> [TASK STATEMENT]: Could you return every record below exactly as it is written?
-*-*-
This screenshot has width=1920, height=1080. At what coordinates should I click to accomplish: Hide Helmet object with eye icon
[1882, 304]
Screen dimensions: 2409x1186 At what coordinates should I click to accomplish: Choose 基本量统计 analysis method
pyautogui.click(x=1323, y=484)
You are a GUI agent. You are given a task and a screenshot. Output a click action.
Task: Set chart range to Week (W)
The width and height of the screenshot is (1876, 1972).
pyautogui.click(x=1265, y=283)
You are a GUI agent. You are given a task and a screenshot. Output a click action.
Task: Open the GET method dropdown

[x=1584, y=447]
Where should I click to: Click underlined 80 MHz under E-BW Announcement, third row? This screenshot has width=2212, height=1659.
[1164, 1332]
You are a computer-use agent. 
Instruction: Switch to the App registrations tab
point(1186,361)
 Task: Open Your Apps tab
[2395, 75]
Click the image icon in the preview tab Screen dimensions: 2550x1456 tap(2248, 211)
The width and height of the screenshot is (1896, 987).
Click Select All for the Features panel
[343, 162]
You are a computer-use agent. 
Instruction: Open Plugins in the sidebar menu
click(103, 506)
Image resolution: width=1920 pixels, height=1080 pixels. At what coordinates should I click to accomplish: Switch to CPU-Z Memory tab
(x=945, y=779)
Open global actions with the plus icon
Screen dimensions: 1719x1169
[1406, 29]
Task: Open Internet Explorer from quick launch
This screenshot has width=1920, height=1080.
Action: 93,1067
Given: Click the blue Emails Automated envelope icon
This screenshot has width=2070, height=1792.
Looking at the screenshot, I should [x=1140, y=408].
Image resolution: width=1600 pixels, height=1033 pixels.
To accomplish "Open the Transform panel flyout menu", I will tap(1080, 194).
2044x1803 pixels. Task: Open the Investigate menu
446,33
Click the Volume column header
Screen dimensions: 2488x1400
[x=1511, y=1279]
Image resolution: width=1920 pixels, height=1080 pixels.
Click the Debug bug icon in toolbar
-*-*-
> [RESPONSE TO THIS TASK]:
This screenshot has width=1920, height=1080. At what coordinates should I click to accomplish: Hide Helmet object with eye icon
[1882, 304]
Screen dimensions: 2409x1186 At what coordinates should I click to accomplish: Choose 基本量统计 analysis method
pyautogui.click(x=1323, y=484)
You are a GUI agent. You are given a task and a screenshot. Output a click action.
Task: Set chart range to Week (W)
The width and height of the screenshot is (1876, 1972).
pyautogui.click(x=1265, y=283)
You are a GUI agent. You are given a task and a screenshot. Output a click action.
Task: Open the GET method dropdown

[x=1584, y=447]
Where should I click to: Click underlined 80 MHz under E-BW Announcement, third row? This screenshot has width=2212, height=1659.
[1164, 1332]
You are a computer-use agent. 
Instruction: Switch to the App registrations tab
point(1186,361)
 Task: Open Your Apps tab
[2395, 75]
Click the image icon in the preview tab Screen dimensions: 2550x1456 tap(2248, 211)
The width and height of the screenshot is (1896, 987).
Click Select All for the Features panel
[343, 162]
You are a computer-use agent. 
Instruction: Open Plugins in the sidebar menu
click(103, 506)
Image resolution: width=1920 pixels, height=1080 pixels. At what coordinates should I click to accomplish: Switch to CPU-Z Memory tab
(x=945, y=779)
Open global actions with the plus icon
Screen dimensions: 1719x1169
[1406, 29]
Task: Open Internet Explorer from quick launch
This screenshot has width=1920, height=1080.
Action: 93,1067
Given: Click the blue Emails Automated envelope icon
This screenshot has width=2070, height=1792.
Looking at the screenshot, I should [x=1140, y=408].
Image resolution: width=1600 pixels, height=1033 pixels.
To accomplish "Open the Transform panel flyout menu", I will tap(1080, 194).
2044x1803 pixels. Task: Open the Investigate menu
446,33
Click the Volume column header
Screen dimensions: 2488x1400
[x=1511, y=1279]
Image resolution: width=1920 pixels, height=1080 pixels.
Click the Debug bug icon in toolbar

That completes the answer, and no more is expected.